### DOCUMENT EXCERPT:

========================================

HOW MARIJUANA HAS CHANGED OVER TIME

The Indian hemp plant (from which cannabis drugs like marijuana and hashish are made) was grown for use as a hallucinogen more than 2,000 years ago.

The amount of THC in the hemp plant determines the strength of the drug. The amount of THC found in marijuana is not consistent, and the level of THC has increased steadily.

By using modern techniques, hemp growers have developed types of cannabis that have much higher levels of THC than in the past. The average strength of the marijuana plant in the U.S. today is around 15–20%. The highest level found in the plant is around 32%.12

For comparison:

  • The pot smoked at Woodstock in 1969 and through the late 1970s contained roughly 1% THC.13
  • In 1980, it was about 1%. By 1997, the average THC content was close to 5.1%; in 2008, 10.2%.14

Increase of THC in marijuana over time


The more THC, the more psychoactive the drug and the higher the potential for abuse, addiction, and other harmful effects.

The more THC, the more psychoactive the drug and the higher the potential for abuse, addiction, and other harmful effects.

 

ALCOHOL VS. MARIJUANA

Is smoking a joint the same as drinking alcohol?

========================================

### WHAT TO DO:
1. Answer these questions using the text on how marijuana has changed over time:
(a) How long ago was the Indian hemp plant grown for use as a hallucinogen?
(b) What is the highest THC level found in the plant?
(c) What was the average THC content of marijuana in 2008?
2. Pick up the text on how marijuana has changed over time after its final line, and write the next few sentences of its section comparing alcohol and marijuana.

### DATASET:
========================================

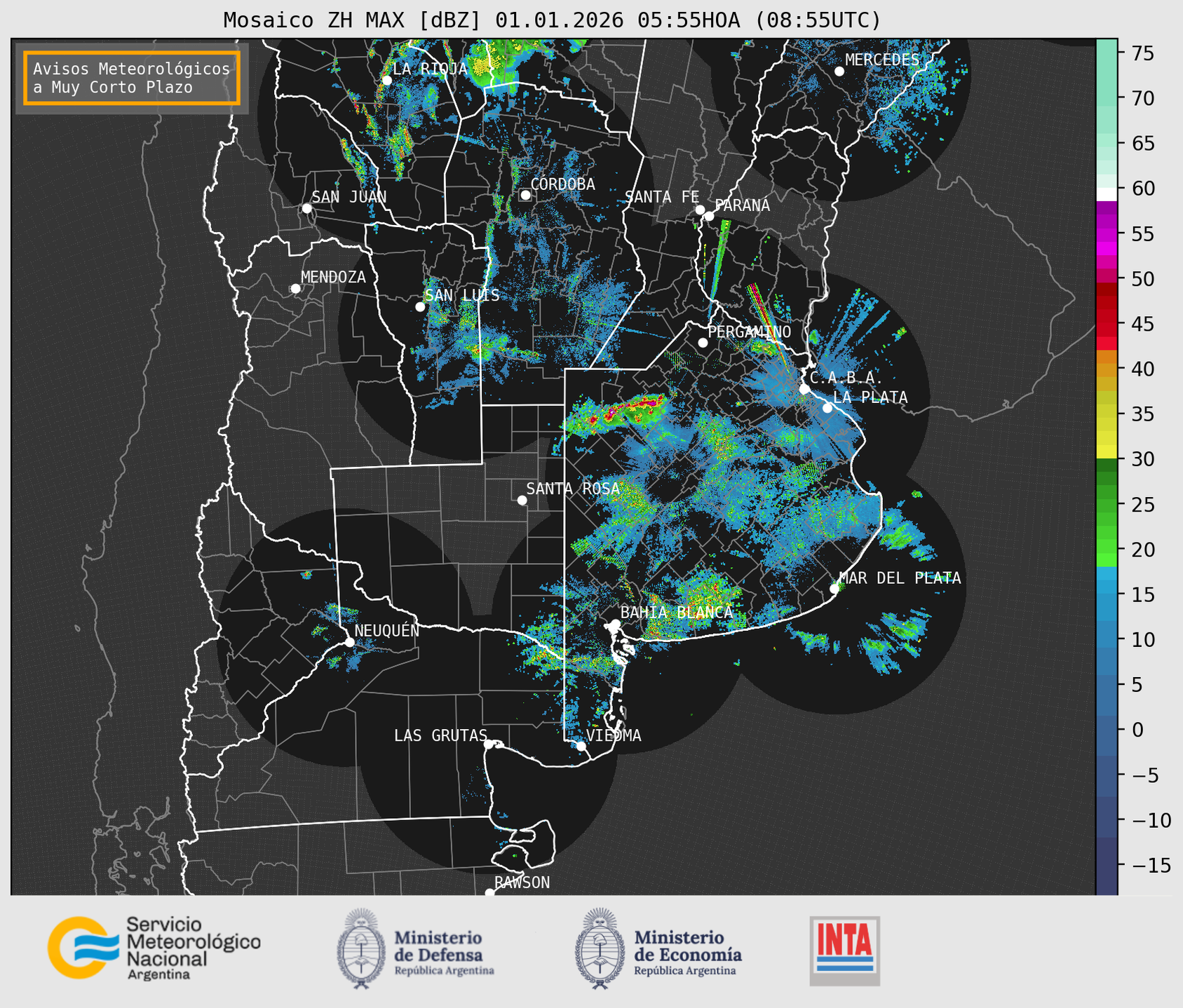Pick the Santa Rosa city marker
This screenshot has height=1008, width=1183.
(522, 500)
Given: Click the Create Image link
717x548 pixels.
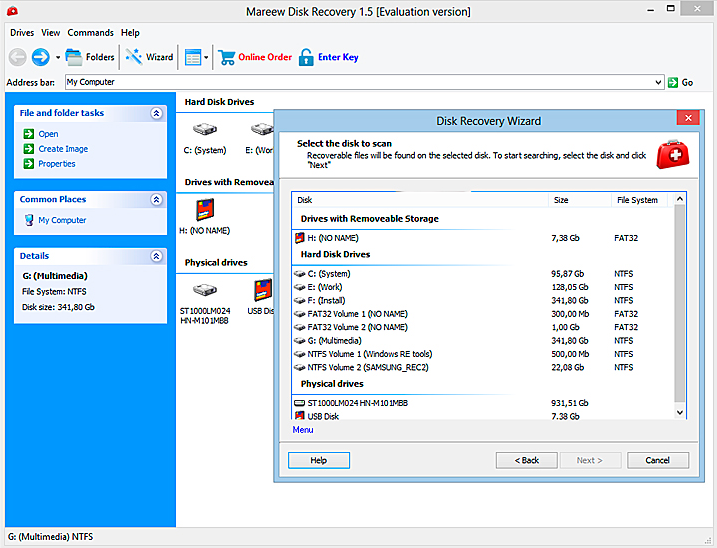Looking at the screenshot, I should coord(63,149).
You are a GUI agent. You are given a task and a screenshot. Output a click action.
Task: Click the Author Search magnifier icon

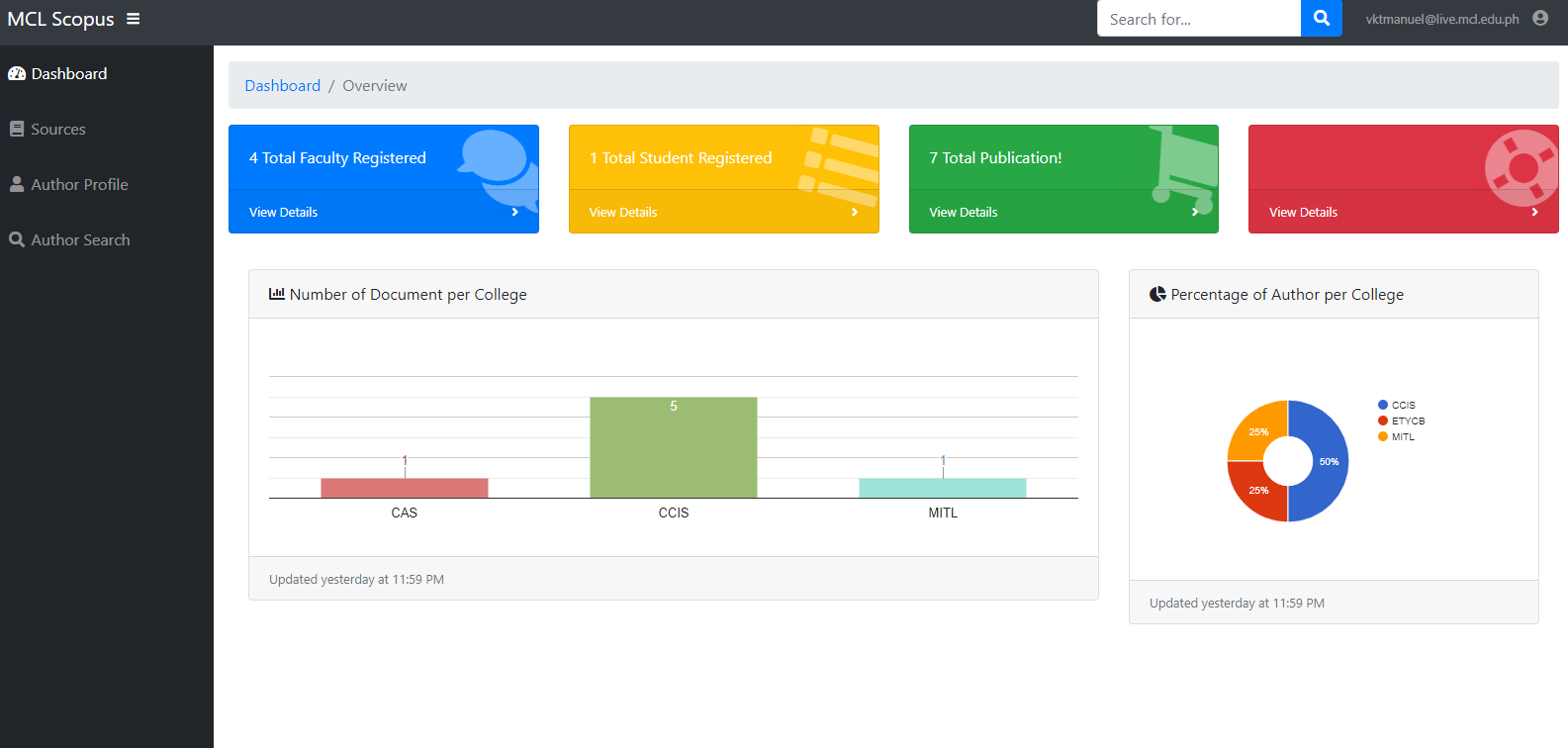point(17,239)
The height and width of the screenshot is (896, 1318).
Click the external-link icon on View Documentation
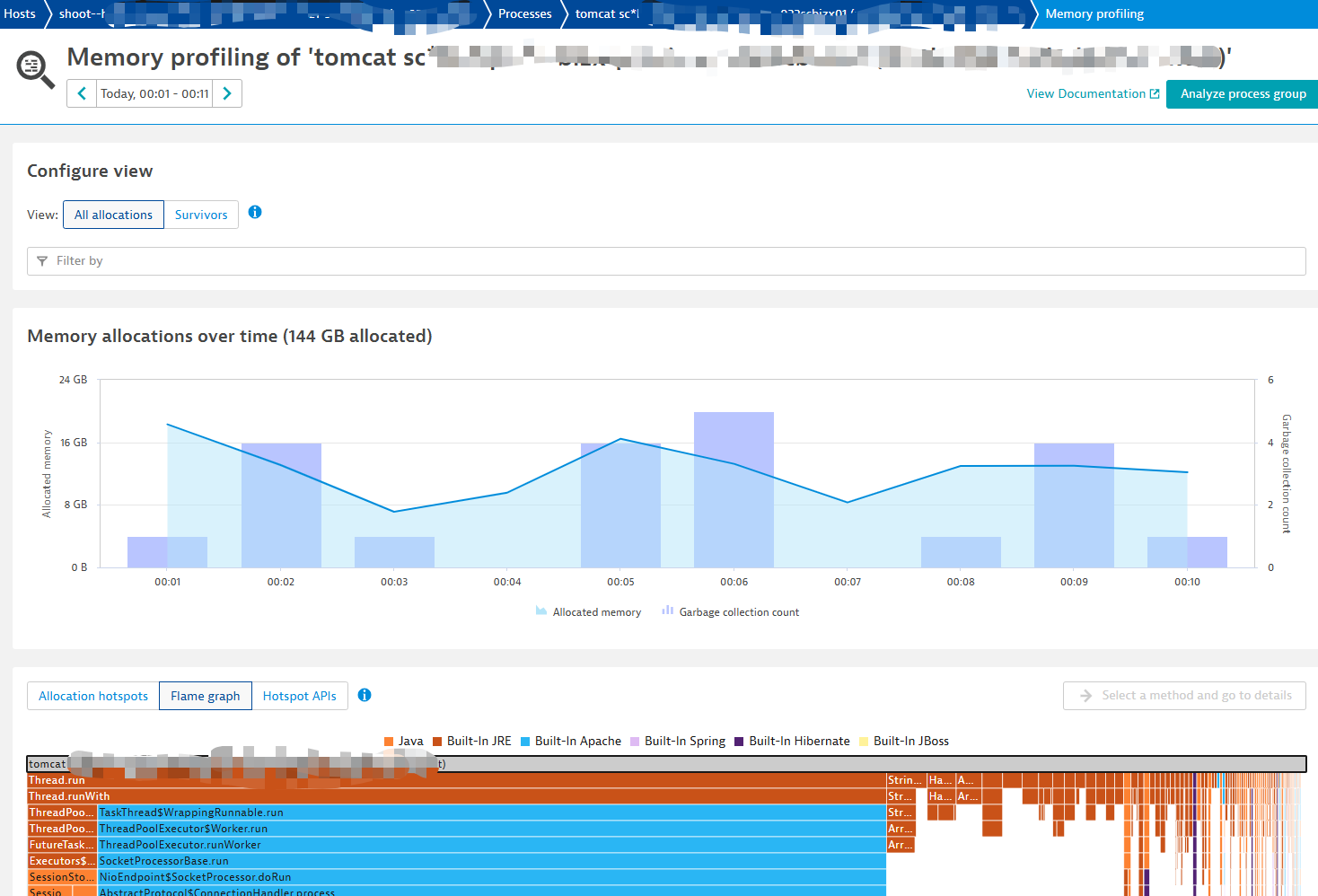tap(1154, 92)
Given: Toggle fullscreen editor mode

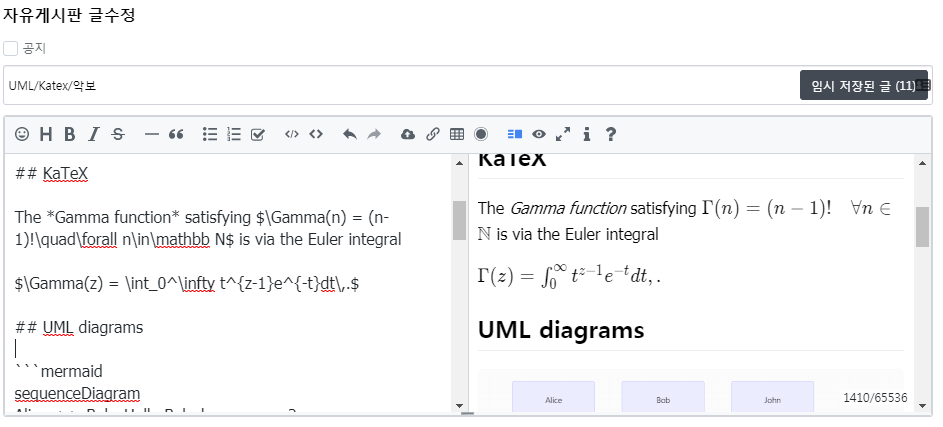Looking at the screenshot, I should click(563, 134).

========================================

### ANSWERS TO THIS EXERCISE:
1.
(a) More than 2,000 years ago.
(b) Around 32%.
(c) 10.2%.

2.
You decide. Here are the facts:

Alcohol consists of one substance only: ethanol. Marijuana contains more than 400 known chemicals, including the same cancer-causing substances found in tobacco smoke. Unlike cigarette smokers, pot smokers tend to inhale deeply and hold the smoke as long as possible to increase the effect of the drug, worsening the damage to the lungs.

Alcohol is eliminated from the body in a few hours, but THC stays in the body for weeks, possibly months, depending on the length and intensity of usage.

THC damages the immune system. Alcohol does not.

There is no intention here to minimize the dangers of alcohol abuse, which can be equally harmful. Users, however, need to be aware that the chemicals in marijuana, some of them cancer-causing, remain in the body long after the drug is taken.